Records drawn from a dataset
--- START ---
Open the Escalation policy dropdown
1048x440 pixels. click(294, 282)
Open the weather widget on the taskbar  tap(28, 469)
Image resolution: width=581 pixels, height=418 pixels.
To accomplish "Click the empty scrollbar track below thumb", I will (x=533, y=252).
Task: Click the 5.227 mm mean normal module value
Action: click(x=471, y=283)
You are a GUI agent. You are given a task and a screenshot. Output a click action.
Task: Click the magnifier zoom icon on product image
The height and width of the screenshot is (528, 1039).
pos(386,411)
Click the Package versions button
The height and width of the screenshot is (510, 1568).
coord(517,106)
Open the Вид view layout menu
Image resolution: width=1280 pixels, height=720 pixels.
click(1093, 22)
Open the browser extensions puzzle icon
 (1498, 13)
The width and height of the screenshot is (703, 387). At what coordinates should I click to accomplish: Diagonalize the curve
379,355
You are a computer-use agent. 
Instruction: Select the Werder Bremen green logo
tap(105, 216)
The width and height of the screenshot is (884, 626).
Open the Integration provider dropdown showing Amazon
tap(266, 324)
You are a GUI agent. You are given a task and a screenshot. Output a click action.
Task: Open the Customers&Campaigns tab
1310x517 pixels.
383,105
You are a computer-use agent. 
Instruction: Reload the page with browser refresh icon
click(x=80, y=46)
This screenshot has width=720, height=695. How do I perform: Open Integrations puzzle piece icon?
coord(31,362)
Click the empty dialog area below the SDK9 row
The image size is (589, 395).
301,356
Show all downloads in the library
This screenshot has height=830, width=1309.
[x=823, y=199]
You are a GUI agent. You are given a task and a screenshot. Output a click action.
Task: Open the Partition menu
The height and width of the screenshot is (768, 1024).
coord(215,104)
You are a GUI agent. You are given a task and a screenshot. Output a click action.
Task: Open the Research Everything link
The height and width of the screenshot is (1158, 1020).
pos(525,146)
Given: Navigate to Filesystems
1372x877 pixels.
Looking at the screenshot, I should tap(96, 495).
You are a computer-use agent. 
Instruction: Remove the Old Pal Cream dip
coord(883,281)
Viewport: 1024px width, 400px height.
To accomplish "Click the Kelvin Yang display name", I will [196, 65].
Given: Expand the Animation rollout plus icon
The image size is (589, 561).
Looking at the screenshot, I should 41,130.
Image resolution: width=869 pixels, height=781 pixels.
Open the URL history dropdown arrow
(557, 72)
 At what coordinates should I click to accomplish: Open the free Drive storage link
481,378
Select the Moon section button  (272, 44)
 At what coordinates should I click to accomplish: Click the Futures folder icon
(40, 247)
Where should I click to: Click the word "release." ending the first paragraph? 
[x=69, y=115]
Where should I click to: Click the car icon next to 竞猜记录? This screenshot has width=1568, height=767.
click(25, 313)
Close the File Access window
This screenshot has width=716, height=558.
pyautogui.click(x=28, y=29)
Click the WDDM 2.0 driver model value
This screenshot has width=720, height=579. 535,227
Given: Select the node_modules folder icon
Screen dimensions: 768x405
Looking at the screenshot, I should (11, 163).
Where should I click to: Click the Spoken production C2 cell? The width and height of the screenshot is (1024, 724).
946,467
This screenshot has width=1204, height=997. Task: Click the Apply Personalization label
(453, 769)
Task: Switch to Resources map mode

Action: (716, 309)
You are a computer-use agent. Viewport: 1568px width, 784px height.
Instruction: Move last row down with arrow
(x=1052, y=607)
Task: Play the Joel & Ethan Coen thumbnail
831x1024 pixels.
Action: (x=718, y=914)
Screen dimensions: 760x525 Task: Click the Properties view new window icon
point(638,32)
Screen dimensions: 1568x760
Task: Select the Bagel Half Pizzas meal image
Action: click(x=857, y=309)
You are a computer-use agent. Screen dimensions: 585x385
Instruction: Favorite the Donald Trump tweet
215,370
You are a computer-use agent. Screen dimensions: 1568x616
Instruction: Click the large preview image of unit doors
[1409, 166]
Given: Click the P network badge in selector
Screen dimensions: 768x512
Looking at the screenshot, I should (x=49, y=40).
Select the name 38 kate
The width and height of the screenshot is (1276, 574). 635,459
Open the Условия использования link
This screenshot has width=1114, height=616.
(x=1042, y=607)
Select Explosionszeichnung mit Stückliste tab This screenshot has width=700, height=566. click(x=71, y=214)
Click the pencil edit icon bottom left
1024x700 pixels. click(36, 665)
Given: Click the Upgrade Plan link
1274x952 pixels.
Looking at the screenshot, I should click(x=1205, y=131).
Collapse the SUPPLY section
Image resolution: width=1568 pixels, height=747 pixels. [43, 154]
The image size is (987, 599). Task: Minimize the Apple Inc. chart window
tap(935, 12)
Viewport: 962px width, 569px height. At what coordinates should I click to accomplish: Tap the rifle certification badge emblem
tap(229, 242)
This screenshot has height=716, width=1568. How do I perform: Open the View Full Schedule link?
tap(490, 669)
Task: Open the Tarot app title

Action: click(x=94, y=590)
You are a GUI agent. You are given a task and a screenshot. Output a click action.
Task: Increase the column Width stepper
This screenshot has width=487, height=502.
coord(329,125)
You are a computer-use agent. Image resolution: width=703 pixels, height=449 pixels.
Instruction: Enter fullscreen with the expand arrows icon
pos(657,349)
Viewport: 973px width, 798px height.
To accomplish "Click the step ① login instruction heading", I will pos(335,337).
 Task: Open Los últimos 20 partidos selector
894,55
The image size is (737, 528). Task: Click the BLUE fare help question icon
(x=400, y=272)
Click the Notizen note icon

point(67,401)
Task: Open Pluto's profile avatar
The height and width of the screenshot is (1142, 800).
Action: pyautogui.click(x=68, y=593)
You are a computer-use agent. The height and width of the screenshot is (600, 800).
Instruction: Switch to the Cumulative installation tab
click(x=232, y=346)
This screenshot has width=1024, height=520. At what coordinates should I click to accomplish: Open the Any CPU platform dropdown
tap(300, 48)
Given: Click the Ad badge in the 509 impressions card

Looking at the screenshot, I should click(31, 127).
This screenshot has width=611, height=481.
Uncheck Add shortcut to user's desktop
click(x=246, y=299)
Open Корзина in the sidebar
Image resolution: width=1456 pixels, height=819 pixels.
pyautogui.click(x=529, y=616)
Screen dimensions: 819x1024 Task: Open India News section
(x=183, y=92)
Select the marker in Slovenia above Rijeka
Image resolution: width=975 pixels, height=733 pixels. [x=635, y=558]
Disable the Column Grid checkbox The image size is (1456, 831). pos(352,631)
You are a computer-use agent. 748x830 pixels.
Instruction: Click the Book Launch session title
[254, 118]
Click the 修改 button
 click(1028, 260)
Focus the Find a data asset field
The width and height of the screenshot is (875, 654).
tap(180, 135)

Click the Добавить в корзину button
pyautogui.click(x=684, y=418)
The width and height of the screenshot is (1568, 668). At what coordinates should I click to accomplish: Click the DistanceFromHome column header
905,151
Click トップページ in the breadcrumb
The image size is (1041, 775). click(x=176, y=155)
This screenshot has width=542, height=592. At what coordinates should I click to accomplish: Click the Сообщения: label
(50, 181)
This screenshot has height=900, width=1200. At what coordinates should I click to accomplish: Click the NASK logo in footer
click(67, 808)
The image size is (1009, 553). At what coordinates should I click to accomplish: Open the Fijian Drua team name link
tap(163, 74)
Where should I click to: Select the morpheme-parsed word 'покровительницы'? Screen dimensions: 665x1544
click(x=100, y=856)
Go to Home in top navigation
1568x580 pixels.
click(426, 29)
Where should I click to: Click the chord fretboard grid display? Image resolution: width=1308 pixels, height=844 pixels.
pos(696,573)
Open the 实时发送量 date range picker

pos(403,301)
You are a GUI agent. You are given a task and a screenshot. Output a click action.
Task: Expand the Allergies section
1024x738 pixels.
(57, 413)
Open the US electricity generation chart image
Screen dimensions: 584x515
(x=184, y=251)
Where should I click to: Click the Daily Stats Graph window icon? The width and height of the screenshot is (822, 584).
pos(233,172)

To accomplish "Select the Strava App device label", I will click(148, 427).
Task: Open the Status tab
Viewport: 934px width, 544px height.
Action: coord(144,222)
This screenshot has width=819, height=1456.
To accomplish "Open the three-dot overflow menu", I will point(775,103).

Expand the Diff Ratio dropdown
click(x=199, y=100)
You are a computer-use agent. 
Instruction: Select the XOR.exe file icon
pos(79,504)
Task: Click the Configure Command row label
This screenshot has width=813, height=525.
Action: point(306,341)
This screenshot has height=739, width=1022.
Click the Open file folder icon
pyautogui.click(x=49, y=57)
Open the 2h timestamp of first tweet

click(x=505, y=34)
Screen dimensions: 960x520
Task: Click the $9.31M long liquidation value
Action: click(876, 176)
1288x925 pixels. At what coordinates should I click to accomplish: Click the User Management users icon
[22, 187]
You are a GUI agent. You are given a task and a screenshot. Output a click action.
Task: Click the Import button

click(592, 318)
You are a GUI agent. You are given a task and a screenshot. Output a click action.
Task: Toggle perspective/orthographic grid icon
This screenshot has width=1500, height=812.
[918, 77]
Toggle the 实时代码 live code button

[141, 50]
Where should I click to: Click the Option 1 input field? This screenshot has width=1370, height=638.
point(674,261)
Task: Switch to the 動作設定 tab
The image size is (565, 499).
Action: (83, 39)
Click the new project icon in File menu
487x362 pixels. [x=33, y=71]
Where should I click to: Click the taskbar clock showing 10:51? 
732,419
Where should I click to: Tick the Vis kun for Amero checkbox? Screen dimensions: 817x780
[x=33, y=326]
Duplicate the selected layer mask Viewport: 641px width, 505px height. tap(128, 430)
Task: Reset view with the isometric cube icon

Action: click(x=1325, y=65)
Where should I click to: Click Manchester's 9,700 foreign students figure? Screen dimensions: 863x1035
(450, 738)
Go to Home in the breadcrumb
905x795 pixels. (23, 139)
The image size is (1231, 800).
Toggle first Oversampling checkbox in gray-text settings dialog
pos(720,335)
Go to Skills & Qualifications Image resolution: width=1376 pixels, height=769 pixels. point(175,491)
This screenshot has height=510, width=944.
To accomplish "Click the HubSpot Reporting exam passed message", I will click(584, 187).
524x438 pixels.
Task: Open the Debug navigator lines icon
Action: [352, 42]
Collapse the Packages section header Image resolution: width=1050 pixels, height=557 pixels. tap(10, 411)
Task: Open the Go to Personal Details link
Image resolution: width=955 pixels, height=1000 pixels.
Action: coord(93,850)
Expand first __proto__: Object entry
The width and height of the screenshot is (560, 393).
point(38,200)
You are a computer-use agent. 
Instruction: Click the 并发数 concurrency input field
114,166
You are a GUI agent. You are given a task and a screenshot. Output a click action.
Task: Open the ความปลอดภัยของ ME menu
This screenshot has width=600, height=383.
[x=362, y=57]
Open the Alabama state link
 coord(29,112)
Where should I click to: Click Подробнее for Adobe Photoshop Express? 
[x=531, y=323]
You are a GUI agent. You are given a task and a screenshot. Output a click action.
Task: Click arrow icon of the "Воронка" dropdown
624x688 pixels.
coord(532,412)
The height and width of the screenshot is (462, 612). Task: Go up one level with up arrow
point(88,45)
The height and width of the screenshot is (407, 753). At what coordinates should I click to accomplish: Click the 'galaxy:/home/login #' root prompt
--- END ---
### [Task goal]
Give the lines again, exactly as they stand, from the beginning of the data through the line with "Show all downloads in the library".

### [Answer section]
Open the Escalation policy dropdown
1048x440 pixels. click(294, 282)
Open the weather widget on the taskbar  tap(28, 469)
Image resolution: width=581 pixels, height=418 pixels.
To accomplish "Click the empty scrollbar track below thumb", I will (x=533, y=252).
Task: Click the 5.227 mm mean normal module value
Action: click(x=471, y=283)
You are a GUI agent. You are given a task and a screenshot. Output a click action.
Task: Click the magnifier zoom icon on product image
The height and width of the screenshot is (528, 1039).
pos(386,411)
Click the Package versions button
The height and width of the screenshot is (510, 1568).
coord(517,106)
Open the Вид view layout menu
Image resolution: width=1280 pixels, height=720 pixels.
click(1093, 22)
Open the browser extensions puzzle icon
 (1498, 13)
The width and height of the screenshot is (703, 387). At what coordinates should I click to accomplish: Diagonalize the curve
379,355
You are a computer-use agent. 
Instruction: Select the Werder Bremen green logo
tap(105, 216)
The width and height of the screenshot is (884, 626).
Open the Integration provider dropdown showing Amazon
tap(266, 324)
You are a GUI agent. You are given a task and a screenshot. Output a click action.
Task: Open the Customers&Campaigns tab
1310x517 pixels.
383,105
You are a computer-use agent. 
Instruction: Reload the page with browser refresh icon
click(x=80, y=46)
This screenshot has width=720, height=695. How do I perform: Open Integrations puzzle piece icon?
coord(31,362)
Click the empty dialog area below the SDK9 row
The image size is (589, 395).
301,356
Show all downloads in the library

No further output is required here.